Приодели Фонякова там же на Комсомольской швейной фабрике. А Толя Гриценко написал об этом стихи:
Женщины, влюбленные в Илью,
Дружно примеряли Фонякова
На свое единственное слово:
Мы тебя, Илюша, ай лав ю…
Позже на этой же фабрике мы читали стихи: Горбовский, Разумовский и я. Разумовскому дружно аплодировали, хотя его стихи напоминали сухостой на второй год после пожара. Но он знал, чем купить слушателя: рассказал о встрече с Фоняковым и о просьбе Ильи поблагодарить комсомольских швей за подарок. Глеб Горбовский показывал фокус: засовывал в ноздрю палец, которого не было. А у меня спросил:
— Как тебе Разумовский?
— У нас ребята лучше пишут.
— Я бы расстреливал таких поэтов!
Это было сказано с резанувшей меня резкостью. Но славить партию даже в такой аудитории решался в ту пору не каждый. Эпоха брежневского словоблудия еще только начиналась. Глеб читал прекрасные стихи о любви женщины к мужчине. А может, — наоборот:
Прощается женщина с мужем.
Идет, как по небу, по лужам.
Трепещет пальто ее — тряпка,
И скверно ей, верно, и зябко.
Мужчина ж в пучине вагона
Нарезал колбаски, батона,
Налил половину стакана
И выпил с лицом истукана.
А женщина тащится к дому.
К глухому, немому, пустому…
А муж ее, скомкав салфетку,
Спокойно глядит на соседку.
Теперь уже Разумовский, сидя от меня справа, сказал:
— Не стихи, а — чурки, сплошной примитив.
— Зато как точно.
Он опешил:
— И вам нравятся эти стихи?
— Мне нравится поэт Горбовский. «Знобило. Острый холодок сидел, как градусник под мышкой». Один раз услышал, а запомнил на всю жизнь.
И не слышавший меня Глеб следующими читал именно эти стихи:
Дождь заливал мое окно,
Как будто в стекла билось море…
Вошла печаль, внесла вино,
Хоть были двери на запоре…
— Монолог алкаша, — бубнил Разумовский. А Глеб читал:
Куда меня ветер забросит?
Остались какие пути?
До солнца? — попробуй дойти.
До сердца? — но эта дорога
Почти что до самого бога.
Как ни странно, но до сердца слушателей чаще доходили стихи поэтов уровня Разумовского.

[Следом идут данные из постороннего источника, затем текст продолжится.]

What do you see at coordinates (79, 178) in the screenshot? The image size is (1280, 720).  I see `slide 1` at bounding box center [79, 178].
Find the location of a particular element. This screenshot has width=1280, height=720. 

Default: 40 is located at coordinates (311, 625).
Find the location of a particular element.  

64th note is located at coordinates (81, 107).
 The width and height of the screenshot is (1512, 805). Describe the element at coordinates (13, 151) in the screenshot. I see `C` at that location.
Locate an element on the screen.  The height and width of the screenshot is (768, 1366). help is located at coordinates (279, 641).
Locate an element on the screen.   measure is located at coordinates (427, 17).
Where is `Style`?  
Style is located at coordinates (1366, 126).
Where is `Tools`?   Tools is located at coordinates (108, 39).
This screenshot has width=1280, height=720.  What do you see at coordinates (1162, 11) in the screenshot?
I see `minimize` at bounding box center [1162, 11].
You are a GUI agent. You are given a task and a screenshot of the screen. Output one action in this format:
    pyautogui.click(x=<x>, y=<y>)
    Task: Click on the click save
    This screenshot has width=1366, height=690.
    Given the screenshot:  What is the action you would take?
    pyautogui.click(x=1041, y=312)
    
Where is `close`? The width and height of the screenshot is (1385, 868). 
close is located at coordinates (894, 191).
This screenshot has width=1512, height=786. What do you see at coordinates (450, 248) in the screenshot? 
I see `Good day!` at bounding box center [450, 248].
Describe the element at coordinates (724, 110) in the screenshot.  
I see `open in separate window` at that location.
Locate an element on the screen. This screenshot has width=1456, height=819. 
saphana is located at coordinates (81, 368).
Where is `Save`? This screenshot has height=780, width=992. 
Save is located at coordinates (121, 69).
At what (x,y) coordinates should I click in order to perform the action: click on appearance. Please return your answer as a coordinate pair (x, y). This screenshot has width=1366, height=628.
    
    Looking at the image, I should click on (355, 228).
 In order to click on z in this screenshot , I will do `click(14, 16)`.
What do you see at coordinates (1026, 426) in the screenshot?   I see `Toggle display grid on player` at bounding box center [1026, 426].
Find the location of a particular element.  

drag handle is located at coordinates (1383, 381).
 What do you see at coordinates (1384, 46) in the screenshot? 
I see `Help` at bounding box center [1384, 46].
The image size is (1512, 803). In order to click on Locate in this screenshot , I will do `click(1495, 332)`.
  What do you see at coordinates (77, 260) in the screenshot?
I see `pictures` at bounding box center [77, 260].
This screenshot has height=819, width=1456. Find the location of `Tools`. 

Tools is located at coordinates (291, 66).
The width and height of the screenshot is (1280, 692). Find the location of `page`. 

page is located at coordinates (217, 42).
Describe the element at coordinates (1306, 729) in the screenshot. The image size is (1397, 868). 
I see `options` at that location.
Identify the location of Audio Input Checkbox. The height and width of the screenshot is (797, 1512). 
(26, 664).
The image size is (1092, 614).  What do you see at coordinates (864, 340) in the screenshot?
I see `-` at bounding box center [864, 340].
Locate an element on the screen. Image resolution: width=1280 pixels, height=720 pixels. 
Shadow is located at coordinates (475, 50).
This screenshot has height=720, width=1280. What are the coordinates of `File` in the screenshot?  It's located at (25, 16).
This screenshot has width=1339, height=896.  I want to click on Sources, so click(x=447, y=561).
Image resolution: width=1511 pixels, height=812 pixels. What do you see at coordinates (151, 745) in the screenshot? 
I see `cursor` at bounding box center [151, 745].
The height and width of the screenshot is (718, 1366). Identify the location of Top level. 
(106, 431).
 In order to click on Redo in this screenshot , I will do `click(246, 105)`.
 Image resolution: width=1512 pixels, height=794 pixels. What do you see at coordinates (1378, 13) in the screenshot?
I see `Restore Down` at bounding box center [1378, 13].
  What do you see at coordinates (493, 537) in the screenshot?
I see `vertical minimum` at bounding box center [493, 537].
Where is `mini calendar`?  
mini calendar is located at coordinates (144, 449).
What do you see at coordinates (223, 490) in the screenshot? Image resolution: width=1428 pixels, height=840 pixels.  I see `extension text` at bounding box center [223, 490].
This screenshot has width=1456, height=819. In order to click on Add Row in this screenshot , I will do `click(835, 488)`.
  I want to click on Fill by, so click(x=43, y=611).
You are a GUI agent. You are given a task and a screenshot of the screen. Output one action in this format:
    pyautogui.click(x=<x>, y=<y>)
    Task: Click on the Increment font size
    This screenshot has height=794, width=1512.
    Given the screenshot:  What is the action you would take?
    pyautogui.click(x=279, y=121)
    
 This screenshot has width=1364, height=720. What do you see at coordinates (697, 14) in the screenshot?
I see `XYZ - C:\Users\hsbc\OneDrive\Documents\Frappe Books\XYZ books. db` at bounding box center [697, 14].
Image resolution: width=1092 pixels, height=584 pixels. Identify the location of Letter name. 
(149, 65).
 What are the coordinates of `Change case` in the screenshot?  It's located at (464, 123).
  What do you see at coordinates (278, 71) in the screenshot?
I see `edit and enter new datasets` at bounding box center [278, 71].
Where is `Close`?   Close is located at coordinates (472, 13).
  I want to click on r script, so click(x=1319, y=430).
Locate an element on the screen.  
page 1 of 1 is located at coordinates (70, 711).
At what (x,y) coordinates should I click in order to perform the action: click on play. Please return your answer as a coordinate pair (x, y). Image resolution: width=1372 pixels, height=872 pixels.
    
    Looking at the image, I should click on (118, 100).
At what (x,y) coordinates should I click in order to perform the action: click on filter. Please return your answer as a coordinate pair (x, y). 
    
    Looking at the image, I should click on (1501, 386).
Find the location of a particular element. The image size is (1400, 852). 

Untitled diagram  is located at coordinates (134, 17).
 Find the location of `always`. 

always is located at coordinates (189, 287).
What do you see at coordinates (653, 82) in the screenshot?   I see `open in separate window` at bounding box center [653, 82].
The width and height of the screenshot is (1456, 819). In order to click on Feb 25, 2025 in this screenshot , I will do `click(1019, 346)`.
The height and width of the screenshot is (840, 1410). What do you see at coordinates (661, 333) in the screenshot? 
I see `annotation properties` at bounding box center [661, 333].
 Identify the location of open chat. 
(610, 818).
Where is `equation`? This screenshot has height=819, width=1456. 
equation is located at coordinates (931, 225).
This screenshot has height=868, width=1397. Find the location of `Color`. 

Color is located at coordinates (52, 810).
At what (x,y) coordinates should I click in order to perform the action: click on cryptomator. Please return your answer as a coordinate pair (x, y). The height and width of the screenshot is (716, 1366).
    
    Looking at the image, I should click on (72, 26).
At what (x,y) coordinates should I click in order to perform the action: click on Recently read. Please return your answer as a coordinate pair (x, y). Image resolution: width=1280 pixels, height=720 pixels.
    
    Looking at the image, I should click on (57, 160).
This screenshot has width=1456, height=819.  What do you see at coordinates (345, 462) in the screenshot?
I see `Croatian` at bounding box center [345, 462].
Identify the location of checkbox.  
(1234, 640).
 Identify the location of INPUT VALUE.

И на стене — плакаты. Буду старым,
И эту надпись память не сотрет,
Что овощей с одной восьмой гектара
Достаточно семье на целый год.
К сожалению, из Разумовского в памяти не осталось ни строчки. Стихи про овощи не его, но тоже московского поэта, читавшего стихи в Доме молодежи. К сожалению, имени его не запомнил. А одна восьмая гектара запомнилась только потому, что у нас в ту пору больше «одной шестой» не давали.